Tell us about your workspace and how you make it your own.
My workspace represents a flurry of activity and several projects in progress. I have one side which is the ‘clean’ side where I do any inspiration drawings and paintings for wax carving, the actual wax carving and building up of designs in wax using my spirit lamp, and I have a fish mouth and dust collector for doing any sanding of wax and metal.
Then I have the other side which has seen some events. It is my first bench and several accidents have happened on it from lots of little burn marks, to an epic liver of sulphur spill!
I have posters, prints and drawings on the walls, some that I have made and others I have bought from local artists. I also have cards and prints that have been gifted to me, plus some guitar posters because I love guitars and one day I hope to make a fused and melted metal guitar brooch as I can see the design in my head, based off my beloved offset paranormal Fender Squire guitar, named Butterscotch.

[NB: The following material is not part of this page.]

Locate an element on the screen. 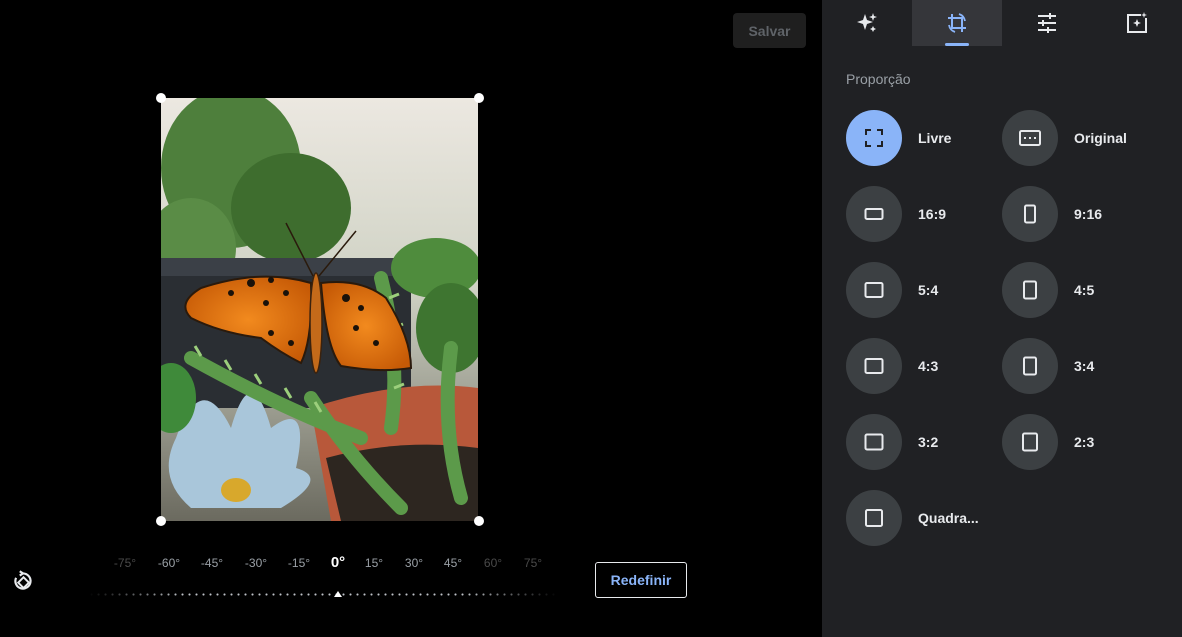 The width and height of the screenshot is (1182, 637). filters-icon is located at coordinates (1137, 22).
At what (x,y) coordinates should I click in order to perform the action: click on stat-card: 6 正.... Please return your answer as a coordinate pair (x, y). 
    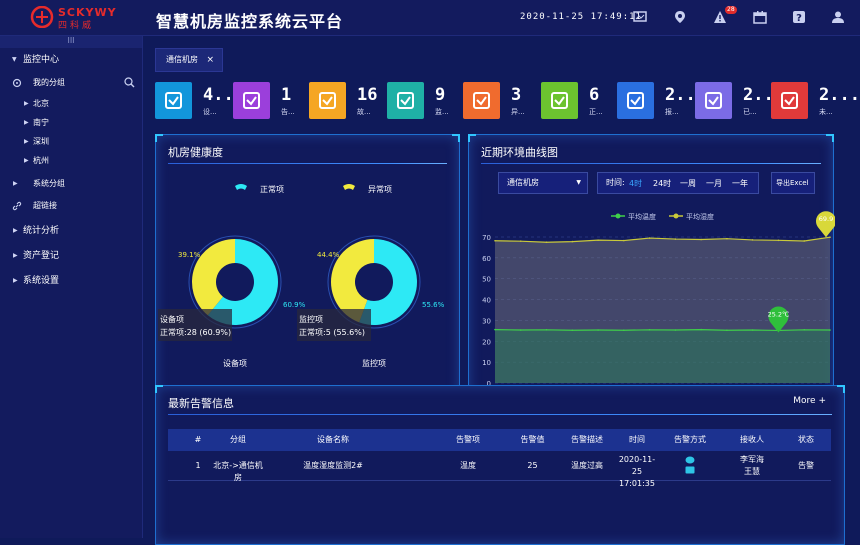
    Looking at the image, I should click on (578, 101).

What’s one thing you wish people knew about jewellery making?
It really is a huge skill to even make a ‘simple’ ring! I see so many jewellery business owners questioning their prices and feeling that maybe they are too high, but they’re absolutely not!
Jewellery making is an incredible skill…from getting bezel sides to sit flush to solder them correctly, or even getting a bezel the correct size for a gemstone, or fusing metal so it is fully fused and robust, the knowledge to set gemstones securely and safely. There is so much skill involved and I would love to see people not feel guilty about the prices they charge for their highly skilled work.
When you’re not making jewellery, where can we find you?
In a museum or art gallery! I love the Museum of Witchcraft and Magic in Boscastle, The Royal Cornwall Museum in Truro and The Box, Plymouth.
I can also be found on the beach off the coast off Morva where all the mermaid’s purses are and there’s black sand as well as golden sand, or in TaLay in St Ives having the most incredible food with my family.
I can also be found sharing books with my family in a café, play park or at home, or playing the guitar as I have recently started taking lessons.
Facebook or Instagram? What’s your favourite thing about using either one as a platform to promote your jewellery?
Instagram! I love using the hashtags to find other makers I resonate with as it’s so nice to feel part of a community. I love how each post must feature a photo as I am a very visual person and I find it easy to have other people see my work by using hashtags.
What’s the best piece of advice you’ve been given since starting to make jewellery?
Follow what you love, there’s usually more than one way to make a piece… find an enjoyable way and you’ll find that you really strengthen the skills that make you happy!
Oh and if you are wearing your jewellery, or someone else is, that’s it you’re a jeweller, congratulations and don’t question it!
I’m really loving everything I am doing right now and I'm very grateful to be on this jewellery making journey!
What design are you currently working on? Any hints of future collections?
In wax I am working on a little carving of ‘The Fool’, a tarot card from the major arcana. I have made him carrying a doll of a textile clown I made. I like what he represents as I feel I have the same in my work…a devil may care attitude…that feeling of being carefree and taking a risk with my jewellery making.
I am also making little carvings of Brother Banquo and Queen which are going to be rings. I am going to then work on a skeleton procession inspired by the carnival and acceptance of death and celebration of life, this is inspired by prints I have seen of The Three Living and the Three Dead, an illumination of three people living and three people dead.
I’ve started illustrating my own tarot deck and I can’t wait to make jewellery based from these drawings. In metal I’ve started making big, fancy, pretty earrings, with bezel set garnets and dangling brass moons, based on some gorgeous gravestones in a Saint Just graveyard, ancient crosses and the stars in the clear night sky over west Penwith, where I live.
I’m really loving everything I am doing right now and I'm very grateful to be on this jewellery making journey!